La fin du monde en continu… je replonge la tête dans mon bac à sable.

A propos de Gauthier Keyaerts

Mon univers basé sur un principe de « sculptures sonores et visuelles », repose sur l’écoute, l’observation et l’instinct. J’aborde la musique, la photographie et la vidéo de manière « physique », organique. Cette approche peut se matérialiser –- au final — sous forme de concerts, de performances, de scénographies, de créations radiophoniques, d’installations ou encore se pérenniser sur disque… peu importe. J’ai récemment tenté l’expérience -– exutoire –- de l’écriture, modestement, mais passionnément… et avec ce même penchant pour l’action la plus spontanée possible.
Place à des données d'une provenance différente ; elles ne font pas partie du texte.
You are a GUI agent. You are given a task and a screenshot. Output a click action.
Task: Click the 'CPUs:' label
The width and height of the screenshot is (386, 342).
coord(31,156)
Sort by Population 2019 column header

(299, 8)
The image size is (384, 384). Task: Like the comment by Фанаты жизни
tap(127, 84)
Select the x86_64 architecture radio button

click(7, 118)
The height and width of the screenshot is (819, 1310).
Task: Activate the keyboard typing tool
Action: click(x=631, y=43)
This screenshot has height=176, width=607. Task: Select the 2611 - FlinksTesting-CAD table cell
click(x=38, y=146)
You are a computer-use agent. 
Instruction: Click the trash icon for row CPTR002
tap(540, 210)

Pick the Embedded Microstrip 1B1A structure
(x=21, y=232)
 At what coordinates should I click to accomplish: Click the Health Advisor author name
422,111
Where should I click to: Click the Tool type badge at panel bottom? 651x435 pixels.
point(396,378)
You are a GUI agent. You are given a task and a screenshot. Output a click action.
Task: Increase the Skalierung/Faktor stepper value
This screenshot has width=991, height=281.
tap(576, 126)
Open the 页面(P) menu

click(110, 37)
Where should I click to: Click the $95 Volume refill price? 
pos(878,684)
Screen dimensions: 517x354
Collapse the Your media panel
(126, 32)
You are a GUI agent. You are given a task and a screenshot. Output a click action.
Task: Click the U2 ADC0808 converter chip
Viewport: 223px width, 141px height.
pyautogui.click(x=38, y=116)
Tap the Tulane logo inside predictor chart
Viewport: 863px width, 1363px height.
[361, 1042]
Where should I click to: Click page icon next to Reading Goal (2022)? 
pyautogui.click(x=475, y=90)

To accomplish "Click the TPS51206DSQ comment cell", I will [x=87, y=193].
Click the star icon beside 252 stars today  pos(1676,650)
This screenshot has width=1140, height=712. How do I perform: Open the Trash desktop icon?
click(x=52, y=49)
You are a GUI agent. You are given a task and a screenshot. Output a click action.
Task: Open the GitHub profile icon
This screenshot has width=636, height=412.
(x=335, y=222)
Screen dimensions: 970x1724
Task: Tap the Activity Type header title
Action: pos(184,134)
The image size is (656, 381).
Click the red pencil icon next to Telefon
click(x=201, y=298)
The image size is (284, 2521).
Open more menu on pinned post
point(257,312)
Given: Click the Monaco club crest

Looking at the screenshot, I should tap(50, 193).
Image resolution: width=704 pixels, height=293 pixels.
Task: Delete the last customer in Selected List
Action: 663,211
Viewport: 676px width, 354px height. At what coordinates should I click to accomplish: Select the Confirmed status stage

7 commentaires à propos de “#été2023 #05 | Fleurs séchées…”

  1. Très beau texte. Il m’a fallu un moment pour comprendre, des relectures. Recherche sur le film, Charly, voir de quoi il s’agissait. Mon qi n’est-il que de 75 ? L’allure et le style du texte, original, singulier.
    Merci.

    • Bonjour Cécile… je comprends tout à fait la nécessité des relectures (un immense merci d’avoir fait cet effort, c’est précieux), j’ai travaillé sur la consigne dans l’optique de la « pensée en mouvement », et d’échanges entre différentes facettes d’une même personne (ces points de vue connectés, mais en « nuances ») : « inconscient, conscient, analytique », avec l’événement dramatique se déroulant dans en toile de fond (dans ce film magnifique). Parfois les phrases sont des murmurations plus que du sens narratif, oui. Cela fait un moment que j’agis dans la transversalité prose / poésie / essai / le ressenti… je ne me soucie plus des règles d’usage, sans les oublier, sans prétention… Mon but n’est pas l’hermétisme, juste une envie d’oser aller au bout d’une langue à épuiser, et de courir librement dans ma plaine de jeux. Belle journée !

  2. Je n’ai pas vu Charly. Mais j’ai suivi avec curiosité et plaisir l’épuisement analytique que tu en fais. Un dépouillement méthodique, un effeuillage mémoriel. Virtuose.

    • Merci Jean-Luc, lorsque j’ai regardé la vidéo de François, j’ai repensé à ce film merveilleux… pourquoi ? Aucune idée ! Mais j’ai ressenti l’urgence d’en parler en travaillant sur base de la consigne… ce qui ne doit pas trop se ressentir, je n’ai pas cherché différents styles et niveaux de langage, mais peu importe. J’ai besoin d’impulsions émotionnelles pour écrire. Je suis incapable de m’exercer sans un objectif en vue, aussi ténu soit-il… c’est parfois bien difficile et frustrant du coup ! Belle journée !

    • Tu connais mon regard d’enfant émerveillé par tout ce qu’il croise (quand je suis en safari image)… cette photo c’est un détail d’une porte de garage à la peinture défraichie, à deux pas de chez moi. L’émerveillement du rien.

  3. Hello Jérémie!!!!!! Si tu as l’occasion de le mater fonce… je me suis pris (à nouveau) une sacrée claque, quasi 45 ans plus tard. C’est rare de ne pas être déçu, l’enfance étant le haut lieu de la sublimation, souvent le hiatus entre souvenir émotionnel et regard d’adulte (blasé) est énorme. Merci pour ton message… je vais tenter différentes approches lors de cet atelier, la convergence s’opère en coulisse. Je t’embrasse!